▶ Page extract:
Madiha Iftikhar (Urdu: مدیحہ افتخار)  (born on 5 February 1985 is a Pakistani TV drama actress and model.

Early life
Madiha Iftikhar was born to Iftikhar Ahmed and Rehana Iftikhar, in Islamabad, Pakistan. Her parents used to do a show 'Boltey Haath' (speaking hands) which was based on sign language for deaf and mute special people. The show was aired on weekends on PTV in the 1990s.

Career
Madiha Iftikhar began her acting career, at the age of 17 years, in Partition Aik Safar, one of the most expensive TV dramas ever produced in Pakistan.

She is currently the Brand Ambassador for Olivia Whitening Creme and has appeared in its advertisement campaigns since February 2011.

Television
She also has appeared in the following TV drama serials:
Aashti (2009 Hum TV Drama)

▶ Data extract:
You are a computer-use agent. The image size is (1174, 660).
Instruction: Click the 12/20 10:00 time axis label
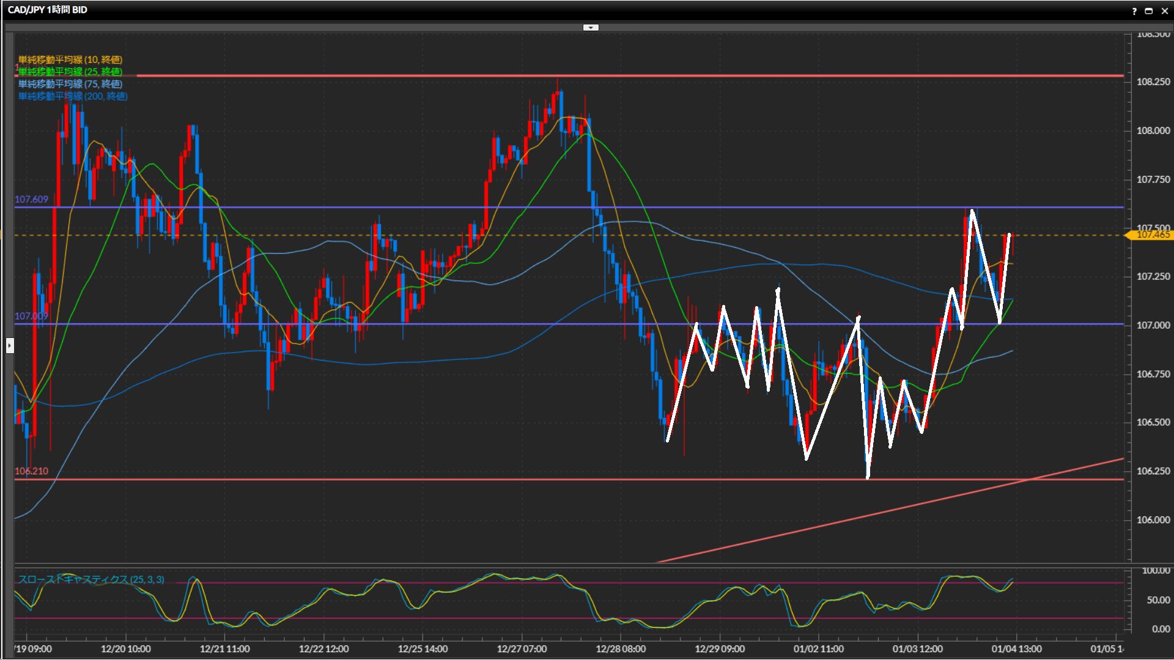[x=125, y=649]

▶ Goal 1: From the text about Madiha Iftikhar, reproduce the passage starting at "She is currently" and ending at "Hum TV Drama)".
▶ Goal 2:
Answer these from the text about Madiha Iftikhar:
(a) In which city was she born?
(b) How old was she when she began her acting career?
(c) Since when has she appeared in the Olivia Whitening Creme advertisement campaigns?

▶ Full response 1:
She is currently the Brand Ambassador for Olivia Whitening Creme and has appeared in its advertisement campaigns since February 2011.

Television
She also has appeared in the following TV drama serials:
Aashti (2009 Hum TV Drama)

▶ Full response 2:
(a) Islamabad, Pakistan
(b) 17 years old
(c) February 2011